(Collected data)
====================

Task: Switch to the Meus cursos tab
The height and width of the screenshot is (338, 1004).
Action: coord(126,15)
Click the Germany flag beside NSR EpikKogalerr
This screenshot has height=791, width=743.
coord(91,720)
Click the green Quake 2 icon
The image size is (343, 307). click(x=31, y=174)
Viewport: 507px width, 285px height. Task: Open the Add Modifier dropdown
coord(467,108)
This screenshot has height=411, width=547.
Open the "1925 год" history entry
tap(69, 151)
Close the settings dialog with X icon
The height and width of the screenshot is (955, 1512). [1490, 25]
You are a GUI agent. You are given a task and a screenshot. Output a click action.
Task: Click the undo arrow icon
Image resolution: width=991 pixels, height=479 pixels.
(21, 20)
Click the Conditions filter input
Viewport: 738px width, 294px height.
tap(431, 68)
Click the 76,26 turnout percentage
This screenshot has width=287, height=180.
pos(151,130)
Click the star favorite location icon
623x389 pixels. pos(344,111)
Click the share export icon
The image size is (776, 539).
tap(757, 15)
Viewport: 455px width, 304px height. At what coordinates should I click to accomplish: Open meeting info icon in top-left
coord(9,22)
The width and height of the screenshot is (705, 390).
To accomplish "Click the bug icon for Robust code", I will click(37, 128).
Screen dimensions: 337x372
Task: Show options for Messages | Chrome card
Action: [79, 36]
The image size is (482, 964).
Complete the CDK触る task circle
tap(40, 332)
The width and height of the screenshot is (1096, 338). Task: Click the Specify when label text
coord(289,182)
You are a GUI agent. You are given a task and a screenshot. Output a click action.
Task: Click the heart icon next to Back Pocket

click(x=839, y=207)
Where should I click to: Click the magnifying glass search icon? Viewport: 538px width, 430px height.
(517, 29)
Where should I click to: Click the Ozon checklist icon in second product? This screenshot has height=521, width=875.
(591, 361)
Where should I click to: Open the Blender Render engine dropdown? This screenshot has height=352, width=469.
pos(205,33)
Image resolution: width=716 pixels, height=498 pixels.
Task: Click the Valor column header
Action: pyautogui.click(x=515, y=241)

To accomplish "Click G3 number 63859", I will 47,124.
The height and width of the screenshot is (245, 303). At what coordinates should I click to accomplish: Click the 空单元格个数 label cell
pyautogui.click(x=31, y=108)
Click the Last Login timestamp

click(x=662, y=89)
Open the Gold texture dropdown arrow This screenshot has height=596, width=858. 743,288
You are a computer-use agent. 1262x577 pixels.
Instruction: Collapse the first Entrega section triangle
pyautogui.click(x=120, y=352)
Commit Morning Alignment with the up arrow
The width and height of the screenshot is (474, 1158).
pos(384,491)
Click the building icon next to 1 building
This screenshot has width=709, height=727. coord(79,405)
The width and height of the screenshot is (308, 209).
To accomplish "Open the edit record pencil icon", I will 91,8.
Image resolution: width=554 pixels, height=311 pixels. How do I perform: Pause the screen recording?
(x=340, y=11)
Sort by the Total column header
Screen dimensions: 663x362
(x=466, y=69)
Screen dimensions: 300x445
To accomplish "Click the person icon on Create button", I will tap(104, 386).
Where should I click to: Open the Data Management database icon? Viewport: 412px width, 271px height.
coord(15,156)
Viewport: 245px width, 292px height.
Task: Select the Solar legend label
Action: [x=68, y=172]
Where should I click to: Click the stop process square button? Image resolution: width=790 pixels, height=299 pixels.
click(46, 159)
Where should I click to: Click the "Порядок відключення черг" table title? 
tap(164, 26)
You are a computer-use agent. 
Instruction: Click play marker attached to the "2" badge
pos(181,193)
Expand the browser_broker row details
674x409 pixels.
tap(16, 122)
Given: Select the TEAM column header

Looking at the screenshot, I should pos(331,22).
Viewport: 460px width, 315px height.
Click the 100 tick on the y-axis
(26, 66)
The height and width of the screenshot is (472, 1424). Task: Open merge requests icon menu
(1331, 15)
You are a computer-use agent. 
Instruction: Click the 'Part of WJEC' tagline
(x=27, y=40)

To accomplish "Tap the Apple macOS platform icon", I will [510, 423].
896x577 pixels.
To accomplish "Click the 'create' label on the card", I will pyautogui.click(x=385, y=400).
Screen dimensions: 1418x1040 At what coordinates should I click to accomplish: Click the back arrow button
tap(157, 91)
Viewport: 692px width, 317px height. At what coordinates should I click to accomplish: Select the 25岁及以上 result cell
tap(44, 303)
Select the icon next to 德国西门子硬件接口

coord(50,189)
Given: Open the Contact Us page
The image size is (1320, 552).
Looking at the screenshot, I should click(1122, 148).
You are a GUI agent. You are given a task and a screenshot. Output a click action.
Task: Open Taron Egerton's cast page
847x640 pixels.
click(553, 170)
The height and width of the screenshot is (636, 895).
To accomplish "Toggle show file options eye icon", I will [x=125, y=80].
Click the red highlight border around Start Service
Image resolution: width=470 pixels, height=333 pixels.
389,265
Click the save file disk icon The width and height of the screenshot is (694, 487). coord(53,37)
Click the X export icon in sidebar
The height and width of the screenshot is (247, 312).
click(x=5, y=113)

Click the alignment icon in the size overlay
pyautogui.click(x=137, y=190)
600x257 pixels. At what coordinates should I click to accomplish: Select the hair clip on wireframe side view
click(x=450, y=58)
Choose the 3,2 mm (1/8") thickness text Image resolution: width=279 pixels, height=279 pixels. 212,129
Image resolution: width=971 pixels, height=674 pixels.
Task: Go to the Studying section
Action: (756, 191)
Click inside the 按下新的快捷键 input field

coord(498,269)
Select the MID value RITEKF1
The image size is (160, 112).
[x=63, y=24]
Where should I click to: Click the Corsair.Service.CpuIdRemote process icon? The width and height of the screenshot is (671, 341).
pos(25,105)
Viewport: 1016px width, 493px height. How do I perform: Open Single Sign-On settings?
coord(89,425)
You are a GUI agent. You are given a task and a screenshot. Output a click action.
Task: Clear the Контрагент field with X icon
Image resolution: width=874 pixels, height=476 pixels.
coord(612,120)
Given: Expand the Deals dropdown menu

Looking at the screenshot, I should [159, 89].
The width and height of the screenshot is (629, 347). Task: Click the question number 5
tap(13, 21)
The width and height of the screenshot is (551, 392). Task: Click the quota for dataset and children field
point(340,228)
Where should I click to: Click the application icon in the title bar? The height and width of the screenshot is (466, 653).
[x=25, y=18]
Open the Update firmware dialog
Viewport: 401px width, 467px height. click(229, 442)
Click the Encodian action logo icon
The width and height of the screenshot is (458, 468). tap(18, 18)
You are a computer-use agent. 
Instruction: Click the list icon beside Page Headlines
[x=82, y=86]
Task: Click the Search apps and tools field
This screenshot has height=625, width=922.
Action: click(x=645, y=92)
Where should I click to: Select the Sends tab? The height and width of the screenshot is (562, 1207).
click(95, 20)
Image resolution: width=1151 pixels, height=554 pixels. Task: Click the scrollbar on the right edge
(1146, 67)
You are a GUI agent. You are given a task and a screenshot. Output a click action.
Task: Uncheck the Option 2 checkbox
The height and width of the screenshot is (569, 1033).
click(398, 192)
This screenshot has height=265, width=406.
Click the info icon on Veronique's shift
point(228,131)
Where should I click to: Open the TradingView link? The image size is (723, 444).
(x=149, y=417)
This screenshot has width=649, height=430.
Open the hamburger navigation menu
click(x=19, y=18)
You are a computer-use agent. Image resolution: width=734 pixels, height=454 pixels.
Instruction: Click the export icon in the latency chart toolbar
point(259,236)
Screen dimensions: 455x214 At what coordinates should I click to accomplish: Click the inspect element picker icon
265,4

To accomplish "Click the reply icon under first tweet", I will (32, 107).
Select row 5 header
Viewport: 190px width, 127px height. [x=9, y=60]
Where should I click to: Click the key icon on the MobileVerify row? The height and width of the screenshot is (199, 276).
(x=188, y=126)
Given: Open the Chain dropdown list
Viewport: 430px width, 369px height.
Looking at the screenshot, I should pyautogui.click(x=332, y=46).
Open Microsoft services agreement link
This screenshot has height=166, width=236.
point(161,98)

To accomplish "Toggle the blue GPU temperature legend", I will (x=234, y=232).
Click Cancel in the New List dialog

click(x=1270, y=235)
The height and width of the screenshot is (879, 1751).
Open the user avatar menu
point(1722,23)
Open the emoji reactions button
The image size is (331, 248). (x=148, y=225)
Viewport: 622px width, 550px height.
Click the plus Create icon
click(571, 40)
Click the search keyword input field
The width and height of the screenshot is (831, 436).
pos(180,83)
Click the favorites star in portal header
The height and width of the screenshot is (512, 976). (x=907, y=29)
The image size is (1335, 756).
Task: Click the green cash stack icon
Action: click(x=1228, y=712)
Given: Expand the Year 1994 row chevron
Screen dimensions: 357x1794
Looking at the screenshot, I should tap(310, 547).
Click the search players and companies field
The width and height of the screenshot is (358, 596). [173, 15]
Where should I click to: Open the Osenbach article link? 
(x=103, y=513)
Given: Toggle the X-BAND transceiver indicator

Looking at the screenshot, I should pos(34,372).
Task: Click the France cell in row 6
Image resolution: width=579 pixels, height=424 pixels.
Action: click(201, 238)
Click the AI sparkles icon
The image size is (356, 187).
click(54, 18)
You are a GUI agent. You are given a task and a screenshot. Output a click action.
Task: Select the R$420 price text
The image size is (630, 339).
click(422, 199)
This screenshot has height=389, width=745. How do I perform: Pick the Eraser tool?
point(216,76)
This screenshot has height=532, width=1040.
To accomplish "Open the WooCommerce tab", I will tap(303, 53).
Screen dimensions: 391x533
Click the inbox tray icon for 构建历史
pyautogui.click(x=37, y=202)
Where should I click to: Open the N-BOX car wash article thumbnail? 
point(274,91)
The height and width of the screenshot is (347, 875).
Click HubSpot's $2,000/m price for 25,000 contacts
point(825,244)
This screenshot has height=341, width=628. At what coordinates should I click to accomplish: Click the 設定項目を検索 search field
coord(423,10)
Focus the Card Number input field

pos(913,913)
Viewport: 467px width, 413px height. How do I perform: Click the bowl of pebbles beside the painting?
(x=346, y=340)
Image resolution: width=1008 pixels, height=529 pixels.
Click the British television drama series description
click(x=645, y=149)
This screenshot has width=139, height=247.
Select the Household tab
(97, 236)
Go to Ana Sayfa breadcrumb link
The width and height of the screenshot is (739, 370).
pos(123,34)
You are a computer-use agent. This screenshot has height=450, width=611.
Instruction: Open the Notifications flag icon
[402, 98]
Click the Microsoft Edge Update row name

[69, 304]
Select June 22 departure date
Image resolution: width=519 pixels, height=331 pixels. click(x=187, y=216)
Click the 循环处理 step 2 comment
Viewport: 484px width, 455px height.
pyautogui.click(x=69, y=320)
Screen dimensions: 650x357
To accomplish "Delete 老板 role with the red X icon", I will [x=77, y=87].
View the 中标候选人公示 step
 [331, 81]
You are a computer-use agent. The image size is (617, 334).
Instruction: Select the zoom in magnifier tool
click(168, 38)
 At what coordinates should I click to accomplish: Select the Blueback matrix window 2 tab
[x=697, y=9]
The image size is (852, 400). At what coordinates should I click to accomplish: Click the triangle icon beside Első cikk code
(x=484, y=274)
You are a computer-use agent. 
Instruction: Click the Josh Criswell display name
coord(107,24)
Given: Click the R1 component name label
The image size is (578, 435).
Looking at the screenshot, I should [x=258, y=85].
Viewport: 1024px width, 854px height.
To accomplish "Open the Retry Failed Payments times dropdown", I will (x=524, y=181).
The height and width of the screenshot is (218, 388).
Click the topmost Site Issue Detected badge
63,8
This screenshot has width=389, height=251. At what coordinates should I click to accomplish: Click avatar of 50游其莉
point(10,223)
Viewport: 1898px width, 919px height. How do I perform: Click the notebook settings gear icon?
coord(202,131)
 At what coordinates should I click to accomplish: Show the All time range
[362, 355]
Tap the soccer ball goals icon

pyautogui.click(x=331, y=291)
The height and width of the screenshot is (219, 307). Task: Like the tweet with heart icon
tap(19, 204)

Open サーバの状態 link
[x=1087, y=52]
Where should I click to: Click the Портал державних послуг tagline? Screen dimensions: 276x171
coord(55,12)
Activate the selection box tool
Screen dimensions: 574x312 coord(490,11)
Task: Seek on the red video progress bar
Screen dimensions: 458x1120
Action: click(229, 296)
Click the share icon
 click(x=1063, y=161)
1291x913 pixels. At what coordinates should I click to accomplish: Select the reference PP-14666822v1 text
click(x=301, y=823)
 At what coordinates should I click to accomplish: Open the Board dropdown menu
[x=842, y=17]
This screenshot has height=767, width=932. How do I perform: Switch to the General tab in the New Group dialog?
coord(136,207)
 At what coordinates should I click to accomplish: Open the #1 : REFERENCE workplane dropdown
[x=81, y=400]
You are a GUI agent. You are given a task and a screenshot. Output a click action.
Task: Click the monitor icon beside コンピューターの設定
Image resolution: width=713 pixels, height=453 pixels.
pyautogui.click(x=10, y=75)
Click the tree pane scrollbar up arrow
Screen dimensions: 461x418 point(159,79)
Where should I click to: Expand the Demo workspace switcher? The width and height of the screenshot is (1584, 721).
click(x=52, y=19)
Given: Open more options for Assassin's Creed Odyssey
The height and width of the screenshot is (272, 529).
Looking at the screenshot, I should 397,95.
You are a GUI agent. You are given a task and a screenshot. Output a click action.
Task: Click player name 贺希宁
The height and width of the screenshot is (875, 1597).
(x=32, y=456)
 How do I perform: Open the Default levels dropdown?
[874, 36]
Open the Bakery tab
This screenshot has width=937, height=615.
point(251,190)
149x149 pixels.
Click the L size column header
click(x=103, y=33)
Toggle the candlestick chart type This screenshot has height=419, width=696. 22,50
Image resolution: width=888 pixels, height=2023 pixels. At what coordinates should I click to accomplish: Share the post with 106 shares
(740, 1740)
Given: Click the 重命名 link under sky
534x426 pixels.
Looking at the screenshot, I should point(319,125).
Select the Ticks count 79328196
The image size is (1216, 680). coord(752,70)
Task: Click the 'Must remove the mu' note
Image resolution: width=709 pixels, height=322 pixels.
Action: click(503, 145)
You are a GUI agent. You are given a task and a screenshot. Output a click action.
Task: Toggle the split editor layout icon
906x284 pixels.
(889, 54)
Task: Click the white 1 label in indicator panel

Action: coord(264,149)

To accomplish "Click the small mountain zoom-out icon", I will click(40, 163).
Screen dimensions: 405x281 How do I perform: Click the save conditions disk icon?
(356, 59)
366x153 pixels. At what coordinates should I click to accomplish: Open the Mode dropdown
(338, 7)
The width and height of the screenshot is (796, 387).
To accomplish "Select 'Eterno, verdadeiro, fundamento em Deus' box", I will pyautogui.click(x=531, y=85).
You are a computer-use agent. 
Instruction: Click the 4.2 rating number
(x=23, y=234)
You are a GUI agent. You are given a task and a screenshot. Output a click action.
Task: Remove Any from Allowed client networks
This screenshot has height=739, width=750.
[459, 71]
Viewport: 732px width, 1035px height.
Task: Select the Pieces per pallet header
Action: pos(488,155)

====================

--- EXERCISE DESCRIPTION ---
Among the records above, extract exactly the lines from the line with "How do I perform: Open the" to the line with "Toggle the candlestick", both lines included, and leave out the rest.

--- ANSWER FOR THIS EXERCISE ---
 How do I perform: Open the Default levels dropdown?
[874, 36]
Open the Bakery tab
This screenshot has width=937, height=615.
point(251,190)
149x149 pixels.
Click the L size column header
click(x=103, y=33)
Toggle the candlestick chart type This screenshot has height=419, width=696. 22,50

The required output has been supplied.